Senate bill seeks to end ‘wrongful birth’ suits
By Richard Lee
Texas Senate News
TEXANS WILL no longer be allowed to sue doctors for “wrongful birth” if a bill approved unanimously by the senate’s state affairs committee becomes law.
“Wrongful birth” is a cause of action based on an accusation that a doctor withheld, either willfully or through negligence, key information from parents who otherwise might have decided to terminate a pregnancy. It allows the parents to seek damages for the high cost of raising a child born with disabilities.
Senator Brandon Creighton introduced the bill maintaining that such suits send a message that some people are not worthy of being born.
During Monday’s committee hearing, he said: “There are no wrongful births. Children born with disabilities ought to have the same rights as any able person. Their lives are just as valuable as any.”
Creighton, left, whose district includes Bolivar peninsula, added that the fear of liability might lead some doctors to recommend abortion to avoid being sued.
Texas was the first state in the nation to develop this standard, based on a 1975 case before the state’s supreme court.
In that case, a woman who had contracted rubella during pregnancy claimed she had not been properly diagnosed by her doctor or adequately warned about the possible fetal complications of the disease.

========================================

> [Tasks to carry out]:
1. In the wrongful-birth bill article, update the passage from "Senator Brandon Creighton" to "avoid being sued." by replacing "committee hearing" with "committee session".
2. Answer these questions from the wrongful-birth bill article:
(a) Which senate committee approved the bill?
(b) What area does Creighton's district include?
(c) What disease had the woman in the 1975 case contracted during pregnancy?
3. Can you continue the wrongful-birth bill article from where it stops?
The lines that come next are from a separate source and are unrelated to the wrongful-birth article.

> [Source data]:
========================================

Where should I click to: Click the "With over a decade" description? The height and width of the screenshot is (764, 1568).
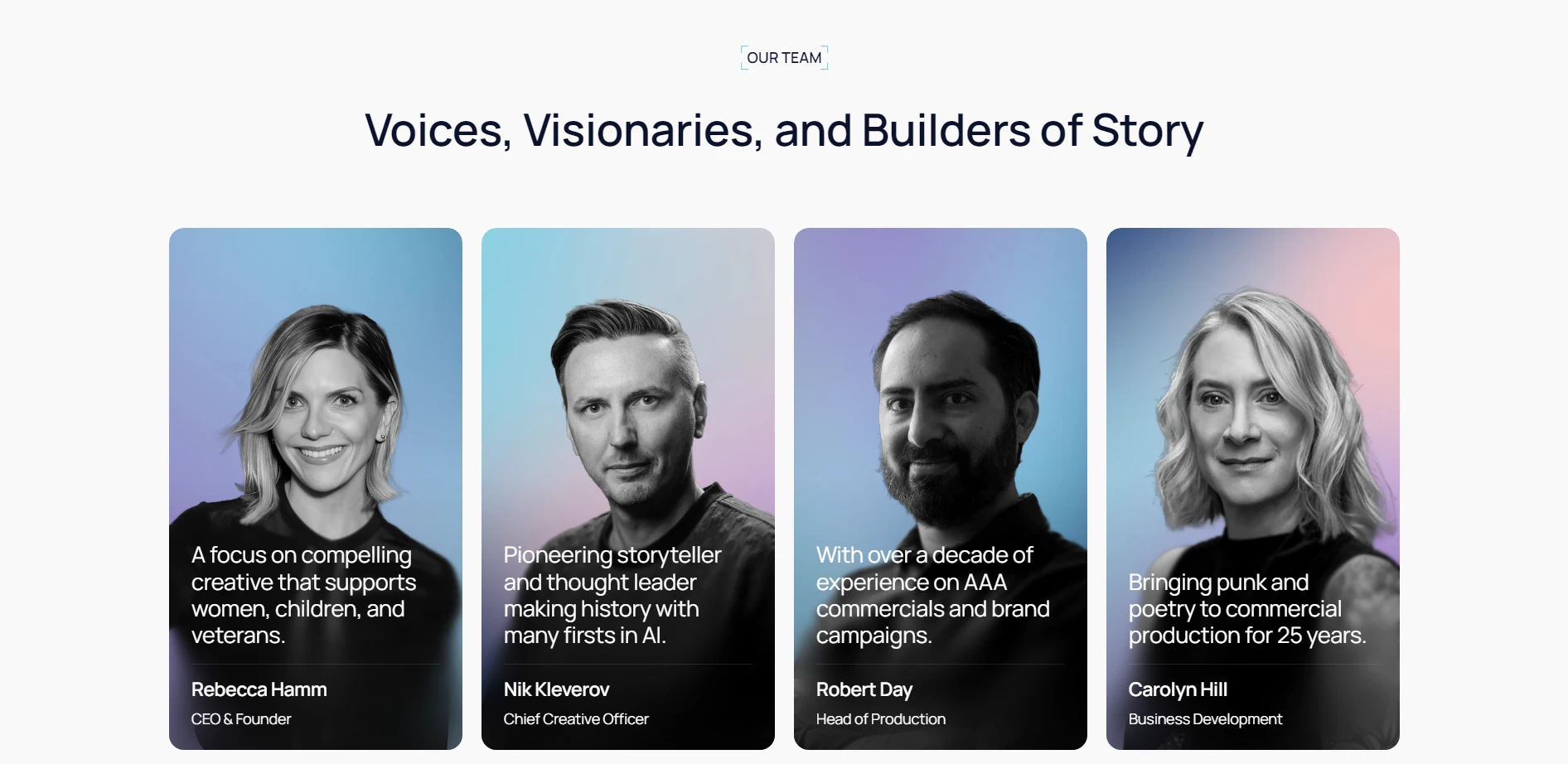pyautogui.click(x=932, y=595)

========================================

> [Exercise results]:
1.
Senator Brandon Creighton introduced the bill maintaining that such suits send a message that some people are not worthy of being born.
During Monday’s committee session, he said: “There are no wrongful births. Children born with disabilities ought to have the same rights as any able person. Their lives are just as valuable as any.”
Creighton, left, whose district includes Bolivar peninsula, added that the fear of liability might lead some doctors to recommend abortion to avoid being sued.

2.
(a) The state affairs committee
(b) Bolivar peninsula
(c) Rubella

3.
Her baby was born with severe complications requiring years of expensive surgeries and treatments and the parents sued saying that, had they known the possible complications before-hand, they would have opted for termination.
Opponents of the bill testified that eliminating the cause of action might lead to doctors opposed to abortions withholding knowledge of a fetal abnormality to prevent parents from opting for termination but Creighton said that existing malpractice laws are adequate.
He said: “We want to make it very clear that we are not allowing doctors to choose what information to give their patients based on their personal beliefs.
“This can be ensured by other means rather than this particular cause of action.”
The measure is now heading to the full senate for consideration.